Ignoring his comment, I walked over to a nearby weight bench and lay back on the vinyl. The free weight above me, resting in the cradle, had two one-hundred-pound weights on each end. Gripping the silver bar, I positioned my shoulders, tightened my abs, and took a deep breath.
It was the unknown that was eating at me. We’d purposely run a loop at the construction site as well as the offices. If I could see the fucker die with my own eyes, maybe I’d feel better.
Reid appeared over me in my line of vision.
“Shouldn’t you be over there?” I asked with a tilt of my head toward the computers.
“You’re too antsy. I’m spotting you if you’re going to pump iron.”
“I don’t need a babysitter.”
“Not babysitting,” he said. “Sparrow doesn’t need one either. This is his battle. He’s wanted this his whole fucking life.”
“For Missy...” I began, unwilling to allow myself to finish the sentence.
“We don’t know for sure. It could have been McFadden or...” He shook his head. “...can’t kill them all.”
With a grunt I lifted the four hundred pounds, straightening my elbow
s. The muscles in my shoulders and arms pulled taut. My abdomen tightened, doing its part to hold the weight steady. The bar within my grip trembled as I counted to ten.
One.
Two.
Steadily the seconds passed.
It felt good to exert myself.
Letting out a breath, I returned the bar to the cradle. The metal upon metal clanked through the tension crackling in the air. Standing, I met Reid eye to eye. “Kill every fucking one.” My head shook. “I can sure as shit try.”

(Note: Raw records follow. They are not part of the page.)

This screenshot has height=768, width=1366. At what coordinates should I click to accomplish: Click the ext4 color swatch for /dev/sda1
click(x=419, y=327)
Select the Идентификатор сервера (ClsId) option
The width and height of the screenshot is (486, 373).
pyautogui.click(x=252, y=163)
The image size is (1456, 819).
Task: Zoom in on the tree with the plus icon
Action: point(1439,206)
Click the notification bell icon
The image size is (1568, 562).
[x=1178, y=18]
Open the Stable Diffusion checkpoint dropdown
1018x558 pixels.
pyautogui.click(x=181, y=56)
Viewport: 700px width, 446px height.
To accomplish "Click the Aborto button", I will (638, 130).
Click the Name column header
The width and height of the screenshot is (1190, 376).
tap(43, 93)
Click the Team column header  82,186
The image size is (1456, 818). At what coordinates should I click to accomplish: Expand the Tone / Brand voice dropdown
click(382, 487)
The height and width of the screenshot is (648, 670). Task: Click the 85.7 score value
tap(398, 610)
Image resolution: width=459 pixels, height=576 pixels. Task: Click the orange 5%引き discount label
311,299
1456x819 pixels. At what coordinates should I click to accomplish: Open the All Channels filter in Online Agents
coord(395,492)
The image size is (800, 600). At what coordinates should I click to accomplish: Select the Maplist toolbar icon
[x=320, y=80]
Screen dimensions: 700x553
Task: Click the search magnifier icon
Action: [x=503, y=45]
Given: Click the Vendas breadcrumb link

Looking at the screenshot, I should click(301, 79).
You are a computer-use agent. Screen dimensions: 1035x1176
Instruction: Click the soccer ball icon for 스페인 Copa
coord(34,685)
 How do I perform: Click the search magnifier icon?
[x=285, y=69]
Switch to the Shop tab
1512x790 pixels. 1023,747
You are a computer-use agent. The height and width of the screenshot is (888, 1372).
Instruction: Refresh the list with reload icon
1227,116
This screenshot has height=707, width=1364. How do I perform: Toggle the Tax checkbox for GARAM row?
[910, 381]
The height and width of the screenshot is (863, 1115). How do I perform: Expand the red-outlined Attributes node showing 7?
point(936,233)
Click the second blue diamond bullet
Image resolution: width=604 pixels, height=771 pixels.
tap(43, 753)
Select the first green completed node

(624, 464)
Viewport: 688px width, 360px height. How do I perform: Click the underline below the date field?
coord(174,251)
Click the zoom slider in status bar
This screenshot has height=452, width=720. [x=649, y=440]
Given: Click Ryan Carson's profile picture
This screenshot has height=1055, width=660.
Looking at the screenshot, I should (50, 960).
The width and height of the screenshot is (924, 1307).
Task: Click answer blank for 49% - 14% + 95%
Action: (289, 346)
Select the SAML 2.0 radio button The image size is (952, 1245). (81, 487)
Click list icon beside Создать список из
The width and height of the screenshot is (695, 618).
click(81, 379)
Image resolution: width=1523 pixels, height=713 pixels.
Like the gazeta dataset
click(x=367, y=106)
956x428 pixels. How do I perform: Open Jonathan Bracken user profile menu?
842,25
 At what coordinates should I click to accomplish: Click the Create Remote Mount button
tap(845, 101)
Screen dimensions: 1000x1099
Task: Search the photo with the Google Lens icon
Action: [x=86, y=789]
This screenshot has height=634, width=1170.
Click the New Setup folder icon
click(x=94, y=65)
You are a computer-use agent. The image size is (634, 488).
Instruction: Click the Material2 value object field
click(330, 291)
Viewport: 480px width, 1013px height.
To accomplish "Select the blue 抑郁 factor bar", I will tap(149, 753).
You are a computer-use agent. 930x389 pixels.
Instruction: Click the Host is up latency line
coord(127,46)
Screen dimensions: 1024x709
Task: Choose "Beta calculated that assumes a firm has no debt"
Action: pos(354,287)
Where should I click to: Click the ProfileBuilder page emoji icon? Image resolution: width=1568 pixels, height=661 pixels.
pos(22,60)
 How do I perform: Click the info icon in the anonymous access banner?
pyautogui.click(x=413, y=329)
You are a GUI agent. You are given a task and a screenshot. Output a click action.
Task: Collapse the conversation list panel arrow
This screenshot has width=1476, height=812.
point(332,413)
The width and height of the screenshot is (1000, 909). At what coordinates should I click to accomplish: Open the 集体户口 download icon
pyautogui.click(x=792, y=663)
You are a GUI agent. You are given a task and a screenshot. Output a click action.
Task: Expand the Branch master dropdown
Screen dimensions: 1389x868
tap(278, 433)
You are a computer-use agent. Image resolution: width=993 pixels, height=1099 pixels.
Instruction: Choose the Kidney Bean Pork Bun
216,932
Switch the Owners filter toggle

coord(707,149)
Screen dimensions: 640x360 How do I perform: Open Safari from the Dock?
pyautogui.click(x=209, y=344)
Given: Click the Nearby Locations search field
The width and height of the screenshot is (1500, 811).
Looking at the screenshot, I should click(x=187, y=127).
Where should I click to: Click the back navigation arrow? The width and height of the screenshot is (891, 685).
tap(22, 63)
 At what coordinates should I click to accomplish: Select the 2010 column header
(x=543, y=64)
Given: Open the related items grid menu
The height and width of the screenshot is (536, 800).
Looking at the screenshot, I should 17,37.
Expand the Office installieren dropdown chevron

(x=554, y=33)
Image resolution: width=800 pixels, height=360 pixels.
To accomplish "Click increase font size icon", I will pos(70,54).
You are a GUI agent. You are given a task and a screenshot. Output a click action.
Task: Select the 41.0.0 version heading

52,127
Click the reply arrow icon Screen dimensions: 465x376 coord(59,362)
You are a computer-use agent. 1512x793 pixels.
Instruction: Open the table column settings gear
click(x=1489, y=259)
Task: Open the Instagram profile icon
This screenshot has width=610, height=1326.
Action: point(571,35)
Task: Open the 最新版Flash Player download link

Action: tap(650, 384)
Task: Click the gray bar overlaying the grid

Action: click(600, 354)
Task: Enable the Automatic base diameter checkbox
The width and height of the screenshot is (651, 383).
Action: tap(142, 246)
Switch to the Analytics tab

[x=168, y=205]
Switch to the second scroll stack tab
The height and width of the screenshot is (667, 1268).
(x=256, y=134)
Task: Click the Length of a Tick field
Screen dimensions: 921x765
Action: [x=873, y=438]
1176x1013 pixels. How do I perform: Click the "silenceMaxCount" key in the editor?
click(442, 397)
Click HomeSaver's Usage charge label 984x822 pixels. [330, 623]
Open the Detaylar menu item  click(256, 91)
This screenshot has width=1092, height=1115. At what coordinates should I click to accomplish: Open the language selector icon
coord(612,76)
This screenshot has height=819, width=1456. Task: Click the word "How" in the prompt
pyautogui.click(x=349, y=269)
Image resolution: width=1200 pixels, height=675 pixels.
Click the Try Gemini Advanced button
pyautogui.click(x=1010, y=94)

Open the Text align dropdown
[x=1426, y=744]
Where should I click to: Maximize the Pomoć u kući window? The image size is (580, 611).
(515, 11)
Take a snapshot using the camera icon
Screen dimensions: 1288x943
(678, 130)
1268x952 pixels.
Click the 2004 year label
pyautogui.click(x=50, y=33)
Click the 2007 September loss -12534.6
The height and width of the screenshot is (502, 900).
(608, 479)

He looked up at the screens. “It should be done.”
“Let me know when you get the final signal from Patrick.”
It didn’t take long until we both let out a long sigh.
“It’s done,” Reid said.
Allister fucking Sparrow was dead.
“Hell no,” I said. “It’s only just begun. We’re going to own this city.”
“You mean Sparrow will.”
Technically Reid was right. However, for Sparrow to take and hold the position his father just unwillingly abdicated, Sparrow needed a trusted team. We were young, knowledgeable, intelligent killing machines. The old guard had let down their defenses. They’d grown soft and comfortable with the world around them. The organization was primed for a takeover. If it hadn’t been us, it would have been someone else.